The experiment I ran isn’t realistic since good security uses multiple layers of hashes and also salts (strings that makes the password longer so hard to break) and other mechanisms which I ignored. On the other hand hackers aren’t usually trying to acquire a specific password just to find one or more matches in a large database of hashes.

For my test case I was trying to crack a password stored as a md5 hash a now known to be flawed algorithum using a brute force attach. A brute force attack is where you use a lot of computational power to try every permutation until you find the correct answer.

It’s worth noting that this can be challenging even for a relativly simple password such as one that is 8 characters long taken from just lowercase a-z and 0-9. For this set of constraints there are still over 3.2e+32 possible passwords. However it’s also worth noting that this is an embarrassingly parallel task. Each potential password can be treated and tested separately till we find the correct one.

Things I learnt

Rather than talk about all the dead ends and wrong turns I took here is the conclusion or takeaways I learnt.

Understand the size of your problem

If possible try understand how big your problem is and how long it will take to run. This informs how much effort you should put into many of the other things I’ll mention below. For example when trying to “crack” a pin number stored as a md5 hash there are only a little over a million permutations, easily enough to run locally and quickly enabling you to ignore much of the extra work I’ll talk about below. If you’ve got a big task can you break it in to chunks and work out how long each chunk will take? How long will it take to process one of your million files? How long would 10 iterations of you 500,000 iteration task take? How long would it take to average 0.01% of your input data? This information will give you useful insight to optimise your task and work out if it’s achivable and what infrastructure you might need i.e. 1 core, 10 cores, 1,000 cores?

It will break, make that ok

For a big problems, something will go wrong at some point, if you design your task so that it can break and be restarted this will save you a lot of time in the long run. Many tools (such as dask-distributed that I was using) will be tolerant to node faults, network faults, etc and handle these for you. However, they will all have weakness and will not be able to save you from the code bugs you introduce. If you need to start your four hour task from scratch whenever your schedular node falls over or a bug kills the whole execution or your notebook server dies or, or, or…

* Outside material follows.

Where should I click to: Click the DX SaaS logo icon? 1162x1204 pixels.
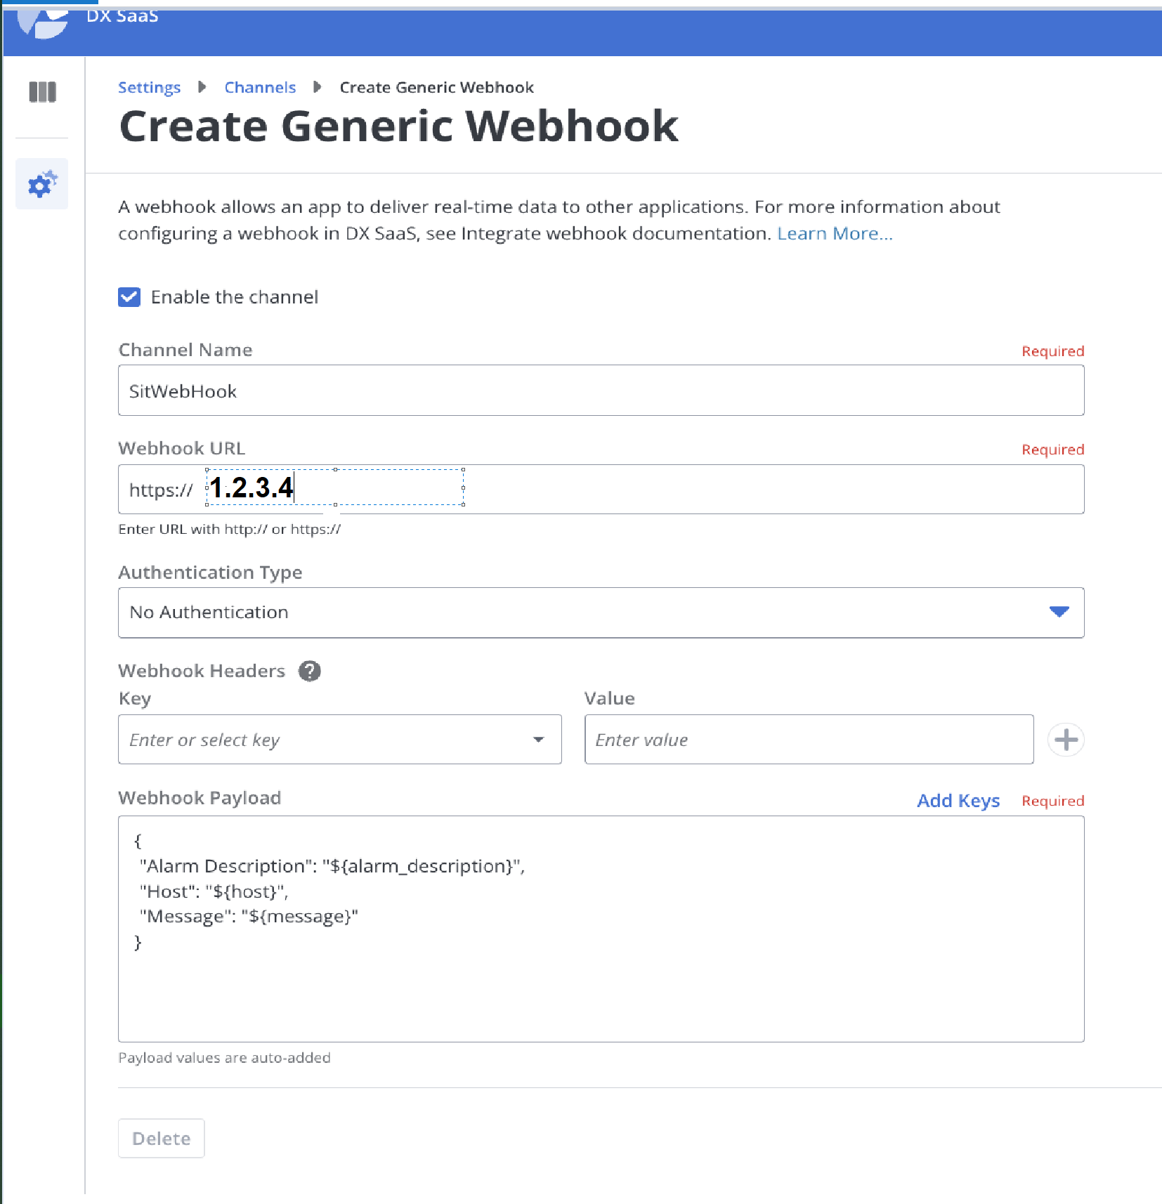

On this lesson I got some help in the form of this answer from MRocklin. With dask for big/long running tasks it was really useful to use the concurrent.futures interface and in particular the as_completed iterator.

Remember that everything is breakable, a worker will die, the scheduler will fall over, your notebook server will bomb out, the wifi will disconnect, your brain will forget where you got to… It’s nearly always easier to make things that can recover from failure than it is to make things that do not fail.

Package your tasks well

There are many ways to bake a cake and the same is true of packaging you work to send to the worker nodes. For my task I tried a few different options all with their own pros and cons but I’ll highlight perhaps the two at the opposite ends of the spectrum.

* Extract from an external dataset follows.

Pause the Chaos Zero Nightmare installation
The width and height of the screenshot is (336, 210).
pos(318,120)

First I tried a big computation graph with each permutation being a vertex. This worked well in a small problem space but as soon as the problem space started growing (more possible characters or longer passwords) the graph became big to build (not compute, just to put together how it would be computed) and to big too send over the network.

My final iteration was in two main parts. Part one is a function that could take a integer and turn it in to a password guess that would if you went from 0 to number of perutationswould cover every guess. That looked like this:

keyspace = 'abcdefghijklmnopqrstuvwxyz1234567890'
def guess(n):
    guess = ''
    size = len(keyspace)
    while n>0 :
        n -= 1
        guess += keyspace[n % size];
        n = math.floor(n / size);

    return guess

And then a function which would spit out a task to send to the scheduler that would test a defined range of the problem space i.e. 5000 to 10000.

def is_pw(guess):
    found = hashlib.md5(guess.encode('utf-8')).hexdigest() == hashed_pw 
    return found

def search_pw_space(start, end):
    return list(filter(is_pw, map(guess, range(start, end))))

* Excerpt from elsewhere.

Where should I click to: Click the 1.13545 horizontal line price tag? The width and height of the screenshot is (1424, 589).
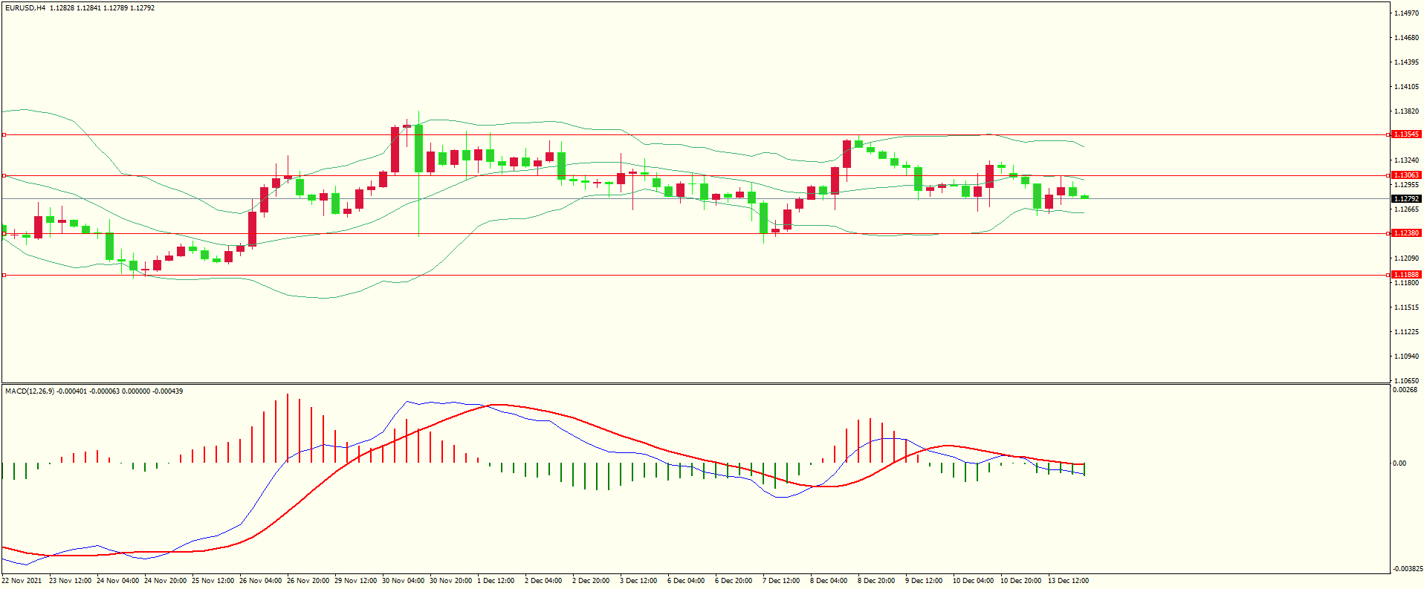[1405, 134]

I could then send one or more (usually many more) of these tasks to the scheduler to churn through simultaneously.

The right sized tasks

This is related to the point above but for a task such as this one with a very simple computation (one md5 hash) but a huge number of times it needs to be done it would be inefficient to send each individual md5 job to a different node to compute get an answer and send the next one. More time would be spent on network traffic than CPU cycles. It makes more sense to send a thousand or a million to do at once and get the answer from that. On the other hand don’t send very large jobs, especially if you have fragile nodes as a fault will take take more time to recover from and feedback will be slower coming. If you’ve packaged your job well you can choose and refine the size and simultaneous number of jobs to send to the workers at anyone time.

Worker pressure

This is not a call to create a union but is about always asking you scheduler to do more but a manageable amount more. In the set up I was running on the scheduler will provision more workers if it has many more tasks to do then it has workers to deal will. By constantly ensuring the scheduler has an excess of tasks to work on then it will provision more workers (up to a point) and your job will be done quicker. The key is to keep this pressure applied such that as more workers come online (and work gets done more quickly) you request more and more work to be done so the scheduler is always at a deficit. It’s also important not to submit so much that you flood the scheduler or your client to the point that either run out of memory or have other problems.

You need to change, your code needs to change and the tools are just there to help you do it.

I think that it is a myth that any tool will magically take the serial code you are used to writing and magically turn it into a parallel code that will distribute well and ‘just work’. There will be some exceptions, for example with a simple NumPy job it might be a simple matter of swapping in dask array, but I think for real world problems these are few and far between.

Most of the parallelisation libraries out there make us change our code and/or way of thinking and this is good. Parallelism is going to be the new paradigm I think. To the next generation of programmers it will ‘just be how we write code’, the way object orientation was for me. Tools that ease us into a new way of working and thinking prepare us for the future.

Other random helpful things I learn in this process

So in this process I also learnt some other random bits and bobs that I’m putting here for prosperity but they are a bit of a job lot so feel free to stop reading now.

kubectl port forward

I had a lot of problems running on our hosted Jupyter cluster so I wanted to run Jupyter locally but without exposing our dask cluster publicly. I found that I could do this using kubectl port-forward (once kubectl proxy was running in another terminal). Since the scheduler kept falling over when I was hammering it rather than keep looking up the schedulers pod name I just made a composite command:

kubectl -n dask port-forward $(kubectl -n dask get pods | grep dask-sch | cut -d' ' -f1) 8786:8786`

Docker to host machine communication

Some of the libraries I wanted on my Jupyter notebook weren’t available on Mac so I was running the notebook server through Docker. Since the port-forward to the dask cluster was on the host machine I needed to tunnel from Docker to my host machine and then out in to the Kubernetes dask cluster. I found once the port-forwarding was running I could do this but using the address docker.for.mac.localhost so connecting to my scheduler was a matter of running client = distributed.Client('docker.for.mac.localhost:8786'). To be honest I’m not 100% on what’s going on here as this seems rather ‘anti-Docker’ but it worked so I stopped digging…

File handles on Mac

The default number of file handles allowed for a process on macOS seemed to be 256, I found I quickly broke this in the terminal window running the port-forwarding. Luckily this was easy to solve, sudo ulimit -n 5000 brought it up to a more reasonable number. I needed so many since (I think) that each job submitted to to the scheduler represented one file handle to make the network connection, and I was making several thousand of these simultaneously.